The council said the rest of the money in the program – which U.S. officials estimate at about $650 million – should be transferred to the Development Fund for Iraq “as soon as possible.”

The oil-for-food program, which ran from 1996 to 2003, allowed Iraq to sell oil so long as most of the money went to buy humanitarian goods. It was aimed at easing Iraqi suffering under U.N. sanctions and was a lifeline for 90 percent of the country’s population.

But an 18-month U.N.-sanctioned investigation led by former Federal Reserve Chairman Paul Volcker found massive corruption in the program. Its final report in October 2005 accused more than 2,200 companies from some 40 countries of colluding with Saddam’s regime to bilk $1.8 billion.

In May 2003, weeks after the U.S. invaded Iraq, the council lifted economic sanctions, opening the country to international trade and investment and allowing oil exports to resume. In June 2004, the council lifted an embargo on the sale of conventional weapons to the government.

Iraq still has outstanding issues with Kuwait, including the major obstacle of demarcating their border as well as accounting for 600 missing Kuwaitis, returning missing property and archives, and the estimated $22 billion Baghdad owes Kuwait as reparations for the invasion.

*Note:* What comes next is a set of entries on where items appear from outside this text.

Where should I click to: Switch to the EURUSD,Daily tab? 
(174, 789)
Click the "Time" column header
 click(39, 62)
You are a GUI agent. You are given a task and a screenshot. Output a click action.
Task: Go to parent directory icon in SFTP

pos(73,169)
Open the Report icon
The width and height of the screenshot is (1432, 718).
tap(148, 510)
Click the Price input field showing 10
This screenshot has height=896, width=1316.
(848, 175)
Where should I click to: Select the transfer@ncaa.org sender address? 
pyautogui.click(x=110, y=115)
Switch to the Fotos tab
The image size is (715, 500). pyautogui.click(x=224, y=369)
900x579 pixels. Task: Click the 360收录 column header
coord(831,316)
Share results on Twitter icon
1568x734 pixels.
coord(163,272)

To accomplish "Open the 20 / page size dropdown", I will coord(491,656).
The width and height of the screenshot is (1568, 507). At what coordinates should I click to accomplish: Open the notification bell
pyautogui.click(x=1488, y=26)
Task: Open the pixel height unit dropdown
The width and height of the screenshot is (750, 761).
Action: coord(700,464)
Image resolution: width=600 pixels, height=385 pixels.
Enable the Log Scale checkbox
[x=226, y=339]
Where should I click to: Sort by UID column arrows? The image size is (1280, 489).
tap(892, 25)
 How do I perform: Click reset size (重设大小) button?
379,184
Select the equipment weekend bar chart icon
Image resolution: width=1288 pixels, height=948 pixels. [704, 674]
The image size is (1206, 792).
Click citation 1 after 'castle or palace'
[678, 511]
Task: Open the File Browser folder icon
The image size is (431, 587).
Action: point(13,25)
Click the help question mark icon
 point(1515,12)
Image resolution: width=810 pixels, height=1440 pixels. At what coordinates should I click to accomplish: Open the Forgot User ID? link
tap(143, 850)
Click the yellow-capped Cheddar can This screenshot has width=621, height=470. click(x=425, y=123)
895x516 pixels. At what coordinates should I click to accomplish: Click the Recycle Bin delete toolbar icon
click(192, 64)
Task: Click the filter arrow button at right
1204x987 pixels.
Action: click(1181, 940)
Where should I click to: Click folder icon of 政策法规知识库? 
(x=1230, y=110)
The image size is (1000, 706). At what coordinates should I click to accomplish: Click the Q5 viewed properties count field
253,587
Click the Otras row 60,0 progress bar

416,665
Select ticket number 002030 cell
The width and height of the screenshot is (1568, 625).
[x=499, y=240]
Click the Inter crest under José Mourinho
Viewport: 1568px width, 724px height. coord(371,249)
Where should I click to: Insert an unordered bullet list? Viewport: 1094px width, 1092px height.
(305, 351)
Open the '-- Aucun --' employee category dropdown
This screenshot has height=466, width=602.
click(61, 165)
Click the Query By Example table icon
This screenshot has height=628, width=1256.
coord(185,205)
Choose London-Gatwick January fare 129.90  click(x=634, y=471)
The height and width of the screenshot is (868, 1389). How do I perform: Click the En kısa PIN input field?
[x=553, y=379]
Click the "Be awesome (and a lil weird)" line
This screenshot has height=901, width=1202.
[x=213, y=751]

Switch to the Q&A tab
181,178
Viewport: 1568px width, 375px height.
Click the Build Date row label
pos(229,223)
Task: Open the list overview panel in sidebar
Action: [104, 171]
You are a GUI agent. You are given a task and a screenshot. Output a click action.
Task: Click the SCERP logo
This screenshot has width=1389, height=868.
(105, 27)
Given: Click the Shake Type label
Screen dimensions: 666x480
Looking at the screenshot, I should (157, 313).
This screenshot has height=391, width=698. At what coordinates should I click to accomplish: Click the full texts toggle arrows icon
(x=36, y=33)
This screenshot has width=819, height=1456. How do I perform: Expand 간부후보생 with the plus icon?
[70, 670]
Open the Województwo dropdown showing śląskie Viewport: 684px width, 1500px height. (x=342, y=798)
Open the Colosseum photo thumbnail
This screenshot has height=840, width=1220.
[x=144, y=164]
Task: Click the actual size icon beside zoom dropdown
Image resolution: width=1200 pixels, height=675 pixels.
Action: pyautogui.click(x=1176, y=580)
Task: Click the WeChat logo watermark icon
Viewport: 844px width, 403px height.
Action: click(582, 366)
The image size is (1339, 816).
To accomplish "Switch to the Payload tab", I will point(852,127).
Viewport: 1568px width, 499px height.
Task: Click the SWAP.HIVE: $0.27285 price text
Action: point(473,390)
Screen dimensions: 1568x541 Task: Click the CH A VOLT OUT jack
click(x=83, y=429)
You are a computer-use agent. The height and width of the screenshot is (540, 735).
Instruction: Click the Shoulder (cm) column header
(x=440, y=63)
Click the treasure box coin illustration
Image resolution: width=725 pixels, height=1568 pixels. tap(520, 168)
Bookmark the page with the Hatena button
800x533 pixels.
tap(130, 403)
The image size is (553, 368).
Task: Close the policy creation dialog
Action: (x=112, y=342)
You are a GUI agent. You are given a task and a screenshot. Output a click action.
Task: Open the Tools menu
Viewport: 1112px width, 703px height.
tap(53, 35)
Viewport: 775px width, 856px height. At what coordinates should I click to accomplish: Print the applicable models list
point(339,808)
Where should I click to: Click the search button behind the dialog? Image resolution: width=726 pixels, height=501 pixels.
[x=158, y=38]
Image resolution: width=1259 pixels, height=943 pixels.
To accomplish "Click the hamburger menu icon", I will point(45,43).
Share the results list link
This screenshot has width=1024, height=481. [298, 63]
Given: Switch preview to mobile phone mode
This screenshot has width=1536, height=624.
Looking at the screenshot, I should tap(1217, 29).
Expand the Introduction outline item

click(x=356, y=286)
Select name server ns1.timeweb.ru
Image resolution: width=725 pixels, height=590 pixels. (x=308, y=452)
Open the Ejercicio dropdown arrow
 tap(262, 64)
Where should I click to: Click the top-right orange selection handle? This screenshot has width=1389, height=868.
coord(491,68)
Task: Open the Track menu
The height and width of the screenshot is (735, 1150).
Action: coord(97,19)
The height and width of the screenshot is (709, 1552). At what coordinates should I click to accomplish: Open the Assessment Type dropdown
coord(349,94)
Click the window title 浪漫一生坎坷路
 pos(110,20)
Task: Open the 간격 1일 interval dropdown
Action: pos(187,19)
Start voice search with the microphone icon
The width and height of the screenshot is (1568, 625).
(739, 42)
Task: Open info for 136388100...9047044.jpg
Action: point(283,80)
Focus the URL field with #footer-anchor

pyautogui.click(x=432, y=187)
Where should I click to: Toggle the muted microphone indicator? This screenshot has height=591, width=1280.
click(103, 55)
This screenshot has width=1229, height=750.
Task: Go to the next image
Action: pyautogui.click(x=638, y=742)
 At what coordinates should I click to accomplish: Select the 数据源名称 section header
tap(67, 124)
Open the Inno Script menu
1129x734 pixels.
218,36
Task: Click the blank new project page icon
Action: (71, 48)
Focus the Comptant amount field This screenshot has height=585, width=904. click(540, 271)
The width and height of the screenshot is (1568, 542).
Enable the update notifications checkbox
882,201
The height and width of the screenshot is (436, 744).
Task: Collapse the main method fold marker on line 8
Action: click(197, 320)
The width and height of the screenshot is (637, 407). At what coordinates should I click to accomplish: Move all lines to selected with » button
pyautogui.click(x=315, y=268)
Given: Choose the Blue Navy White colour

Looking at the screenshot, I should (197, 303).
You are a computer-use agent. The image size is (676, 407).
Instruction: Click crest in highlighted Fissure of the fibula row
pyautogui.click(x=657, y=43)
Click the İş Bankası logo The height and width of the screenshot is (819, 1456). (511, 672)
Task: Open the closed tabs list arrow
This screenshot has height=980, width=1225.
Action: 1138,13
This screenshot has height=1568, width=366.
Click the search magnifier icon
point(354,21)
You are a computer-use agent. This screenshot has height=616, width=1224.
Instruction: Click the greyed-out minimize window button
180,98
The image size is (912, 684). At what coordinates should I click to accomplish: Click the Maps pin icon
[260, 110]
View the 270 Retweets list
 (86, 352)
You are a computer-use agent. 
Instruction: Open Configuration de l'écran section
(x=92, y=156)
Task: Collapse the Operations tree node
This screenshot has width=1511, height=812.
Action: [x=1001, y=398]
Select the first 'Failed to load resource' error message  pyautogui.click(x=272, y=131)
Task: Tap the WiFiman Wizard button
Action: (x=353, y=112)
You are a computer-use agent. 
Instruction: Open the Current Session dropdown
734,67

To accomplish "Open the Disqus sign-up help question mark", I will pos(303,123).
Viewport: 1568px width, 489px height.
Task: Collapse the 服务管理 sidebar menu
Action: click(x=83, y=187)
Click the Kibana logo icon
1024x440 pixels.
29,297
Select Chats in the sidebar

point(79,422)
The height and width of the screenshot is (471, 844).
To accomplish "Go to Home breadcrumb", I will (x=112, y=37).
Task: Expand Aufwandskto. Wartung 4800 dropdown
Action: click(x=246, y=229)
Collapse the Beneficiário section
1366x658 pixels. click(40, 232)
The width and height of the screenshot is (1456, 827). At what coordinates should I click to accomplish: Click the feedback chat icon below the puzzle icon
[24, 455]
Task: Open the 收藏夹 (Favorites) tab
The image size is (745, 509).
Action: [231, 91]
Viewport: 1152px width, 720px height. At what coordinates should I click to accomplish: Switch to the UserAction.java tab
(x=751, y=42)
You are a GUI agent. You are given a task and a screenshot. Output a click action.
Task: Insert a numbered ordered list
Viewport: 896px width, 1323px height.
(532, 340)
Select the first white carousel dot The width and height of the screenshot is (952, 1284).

Zebari told the council “there has been positive cooperation and exchange between our two governments to resolve and settle all pending issues,” but he said “Iraq still has some way to go” reach a final agreement.

Saddam’s invasion of Kuwait came as the country was just recovering from a draining eight-year war with Iran. Baghdad had long been a regional power and cultured society with the highest literacy rate in Arab world – but with violence lurking just under the surface.

A U.S.-led force drove Saddam’s army out of Kuwait in the 1991 Gulf War, and the U.N. then imposed the sanctions. The second war – when a U.S.-led force invaded Iraq and toppled the regime in 2003 – was ostensibly to stop Saddam from developing weapons of mass destruction. Such weapons were never found.